Gerade für die Feinstaubproblematik hätte eine Förderung der Fahrradnutzung (egal ob mit oder ohne E) viel weiter reichende Effekte als der Austausch konventioneller Pkw durch elektrische. Was wäre also daran auszusetzen, wenn sich der PKW-Bestand in den nächsten fünf Jahren um 500.000 reduzierte, durch Rad, Pedelec und den öffentlichen Nahverkehr ersetzt würde und nur 500.000 Elektroautos in der Zulassungsstatistik stünden?
Was die Regierung tun muss
Wenn es der Bundesregierung ernst ist mit den Klimazielen, gleicht sie die Steuer auf Dieselkraftstoffe auf das Niveau von Ottokraftstoffen (im Verhältnis auf freigesetztes Kohlendioxid) an und erhöht die Mineralölsteuer anschließend so, dass Kraftstoffpreise auf norwegischem Niveau liegen.
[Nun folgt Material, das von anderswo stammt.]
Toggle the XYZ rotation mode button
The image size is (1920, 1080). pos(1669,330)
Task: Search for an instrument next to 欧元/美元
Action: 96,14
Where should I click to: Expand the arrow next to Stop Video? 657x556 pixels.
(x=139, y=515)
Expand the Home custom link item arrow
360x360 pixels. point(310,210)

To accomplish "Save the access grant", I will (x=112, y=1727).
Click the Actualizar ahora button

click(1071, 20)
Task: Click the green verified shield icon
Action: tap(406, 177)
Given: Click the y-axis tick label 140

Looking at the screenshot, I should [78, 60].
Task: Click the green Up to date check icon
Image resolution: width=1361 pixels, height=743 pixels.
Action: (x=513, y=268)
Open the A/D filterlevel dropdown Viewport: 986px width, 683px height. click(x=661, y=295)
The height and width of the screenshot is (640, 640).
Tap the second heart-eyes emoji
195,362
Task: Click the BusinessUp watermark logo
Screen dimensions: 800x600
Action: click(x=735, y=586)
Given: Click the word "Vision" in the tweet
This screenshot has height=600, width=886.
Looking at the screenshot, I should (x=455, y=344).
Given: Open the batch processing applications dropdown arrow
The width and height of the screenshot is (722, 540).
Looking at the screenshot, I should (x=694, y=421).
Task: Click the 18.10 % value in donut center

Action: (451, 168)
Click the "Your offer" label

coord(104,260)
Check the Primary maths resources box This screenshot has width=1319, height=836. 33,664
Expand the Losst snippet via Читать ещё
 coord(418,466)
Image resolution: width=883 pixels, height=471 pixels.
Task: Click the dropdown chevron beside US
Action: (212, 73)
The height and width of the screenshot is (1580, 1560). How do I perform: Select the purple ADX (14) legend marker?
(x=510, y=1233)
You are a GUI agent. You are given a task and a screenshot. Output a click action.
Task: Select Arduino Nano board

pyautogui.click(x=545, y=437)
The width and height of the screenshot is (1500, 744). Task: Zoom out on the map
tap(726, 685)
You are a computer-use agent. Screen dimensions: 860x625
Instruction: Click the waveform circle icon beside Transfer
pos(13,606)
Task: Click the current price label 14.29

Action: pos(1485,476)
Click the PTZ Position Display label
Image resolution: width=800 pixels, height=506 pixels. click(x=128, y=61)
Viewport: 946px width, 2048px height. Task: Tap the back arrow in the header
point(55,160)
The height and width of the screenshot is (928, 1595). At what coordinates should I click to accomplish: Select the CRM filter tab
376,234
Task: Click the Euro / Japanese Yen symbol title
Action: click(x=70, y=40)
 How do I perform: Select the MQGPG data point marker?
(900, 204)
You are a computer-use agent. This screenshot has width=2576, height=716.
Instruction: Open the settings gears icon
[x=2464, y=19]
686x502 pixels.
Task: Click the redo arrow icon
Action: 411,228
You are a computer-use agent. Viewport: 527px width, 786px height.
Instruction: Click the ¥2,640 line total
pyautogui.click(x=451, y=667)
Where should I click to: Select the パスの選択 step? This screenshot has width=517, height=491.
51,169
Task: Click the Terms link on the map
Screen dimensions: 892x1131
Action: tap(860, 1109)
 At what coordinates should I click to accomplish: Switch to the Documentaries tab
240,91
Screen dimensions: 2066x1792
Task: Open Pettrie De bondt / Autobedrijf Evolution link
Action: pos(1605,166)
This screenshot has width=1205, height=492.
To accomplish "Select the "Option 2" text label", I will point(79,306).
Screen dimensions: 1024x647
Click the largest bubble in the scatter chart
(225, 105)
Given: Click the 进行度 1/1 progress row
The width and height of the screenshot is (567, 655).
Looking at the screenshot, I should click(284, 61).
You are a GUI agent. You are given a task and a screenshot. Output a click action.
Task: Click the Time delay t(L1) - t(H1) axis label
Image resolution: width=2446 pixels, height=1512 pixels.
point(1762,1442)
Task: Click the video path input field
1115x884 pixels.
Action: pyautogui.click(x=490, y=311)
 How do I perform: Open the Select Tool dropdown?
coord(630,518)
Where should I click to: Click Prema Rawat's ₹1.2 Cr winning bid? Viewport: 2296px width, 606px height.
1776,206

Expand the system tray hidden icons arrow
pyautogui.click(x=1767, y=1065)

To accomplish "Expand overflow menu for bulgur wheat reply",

In Städten drohen sowieso bald verkehrsbeschränkende Maßnahmen, wenn weiter Grenzwerte überschritten werden - ob dies mit Fahrverboten oder einer Maut geschieht, bleibt den Städten überlassen. Eine Maut wäre die bessere Steuerungsfunktion, zumal sie gerade Wenigfahrern keinen sofortigen Wechsel des Fahrzeuges aufzwingt.
Dennoch dürfte die Kaufprämie der Bundesregierung einen Vorteil haben: Steigt die Zahl an Elektrofahrzeugen, dürften mehr Menschen sie aus Neugierde ausprobieren oder auch nur mitfahren - was viele Autofahrer angesichts des hohen Komforts in ihrer Haltung umstimmen sollte. Wenn das zur Folge hätte, dass mehr Autokäufer beim Fahrzeugwechsel den Systemwechsel in Betracht ziehen, hätte die Prämie ihren Zweck erfüllt.